見知らぬ周囲の犬たちの鳴き声に脅えながら、具合の悪い身体を横たえてると思うと、

盲目からの不安も考えれば、

私は吐き気するほどにまいってしまう。

数年前、別の犬が入院したことがあった。

入院から3日目、病院へ行くと

「藤子さん・・・大丈夫ですか・・・」と先生に言われた。

その間、眠れず、食べれず、目の下クマつくって、見るからに衰弱した私を先生は心配した。

「先生・・・ダメです・・・」ポロポロ涙がこぼれる。

死ぬのが嫌なのではなく、閉鎖した中に閉じ込められてる犬を思うと不憫で不憫で。

「とても家に帰れる状態ではないのですが・・・」と先生は前置きした上で、

「一晩だけおうち帰って、また明日朝連れて来てください。」と言ってくれた。

犬は毎日ケージから脱出を試みていたらしく、鼻の頭が削れるほど剥け、手当てされてあった。

予想どおり一晩で悪化し翌朝病院に行った時には「もう治療しても厳しい」と。

それは覚悟の上。覚悟の上で家に連れて帰ったのだから。

不幸な状態で泊め置かれることに、犬も私も限界だった。

先生は、私が家で注射出来る様に、

先生の犬で注射を打つ練習をさせてくれた。

もう治療できることは何もないのをわかっていても、頼めば大雨の中、往診にも来てくれた。

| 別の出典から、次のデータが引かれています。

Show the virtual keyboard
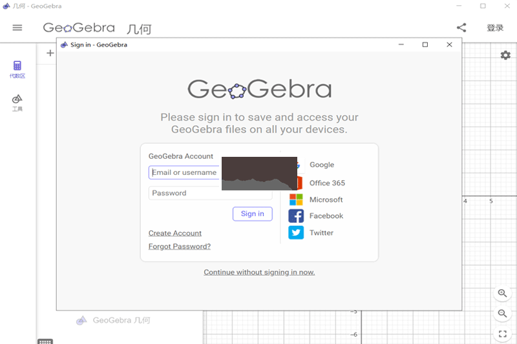(45, 341)
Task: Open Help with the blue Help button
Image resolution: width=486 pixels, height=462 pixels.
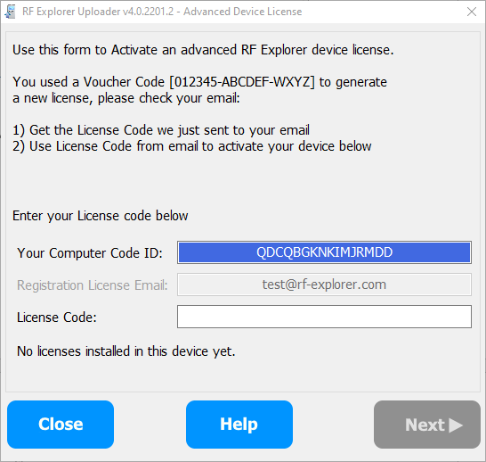Action: click(239, 425)
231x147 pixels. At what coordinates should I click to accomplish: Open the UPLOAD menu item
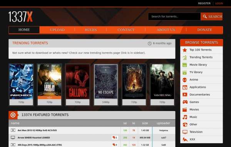pyautogui.click(x=57, y=30)
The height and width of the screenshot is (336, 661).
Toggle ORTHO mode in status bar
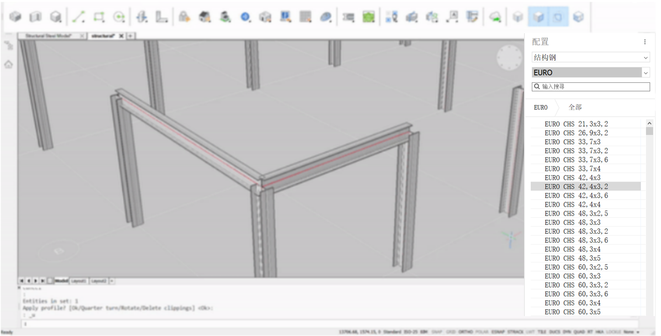click(x=466, y=332)
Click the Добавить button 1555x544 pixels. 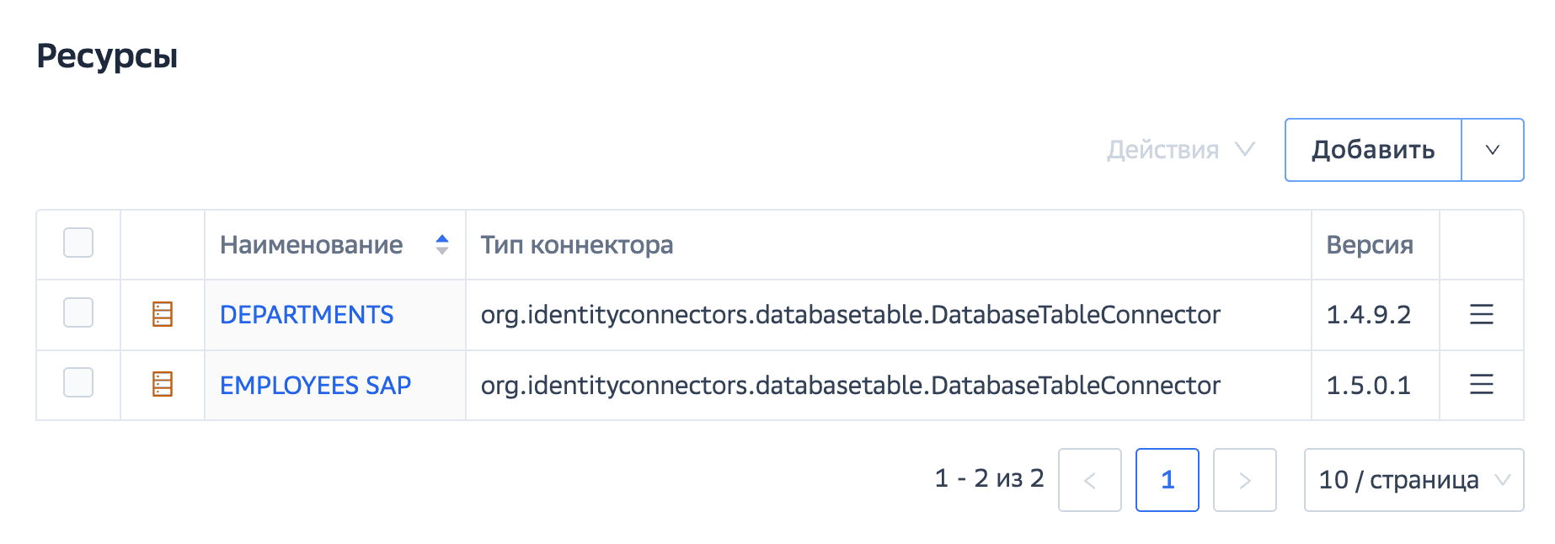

多分先生は、犬というより飼い主の心の支えになるように往診来てくれたんじゃないかな。

連絡がとれなくなる時はわざわざ「今から○時までは携帯不通になります。」

と、電話をくれた。

先生の心遣いがどれだけ心強かったか。

「先生・・・この子は、先生に最期をみてもらいたくて、うちの子になったのかもしれないですね・・・」

私が、死期を早めたかもしれないけど、

命をあきらめるのが早かったかもしれないけど、

私は後悔してない。

犬は犬の力で頑張ったのだから、もうそれ以上望まない。

うちは、犬の頭にリボンもつけないし、服も着せない。

犬は人間じゃない。

犬は犬らしくしがいいと思ってる。

今は、本を読んでも、文字が右から左に流れていくだけで、何も頭に入ってこない。

そして、曽野綾子のパウロの言葉・・・聖書の中のことばだけが心に染み入ってくる。

理想郷、「ユートピア」とはギリシャ語「ウナトポス」からきている。

「ウナポトス」とは「どこにもない場所」との意。

幸福で平和な世界を人を理想とするけど、

現実にそんなものは、どこにもない。

理想と現実とは、そんなにもかけ離れている。

でも、そこに近づきたくて努力をするし、努力したからといって、到達するものでもない。

病気も不幸もすぐ足元に転がっている。

最後には『じっと耐え忍ぶ』しかない。

気付けばうちの犬は15歳になってた。

2歳で失明することがわかった時、ほんの少しの光でも・・・と、そんなささやかな願いも虚しく、

彼女からすべての明かりを奪い去った。

そんなまっくらな闇の毎日でも15歳まで元気に過ごしてきた。

『悪人の上にも善人の上にも太陽を上らせ、また、正しい者の上にも正しくない者の上にも

雨をふらせてくださる』(マタイ5.45)

犬を飼うことは、犬の悲しみも一緒に引き受けること。

犬を飼うことはそういうことだと思う。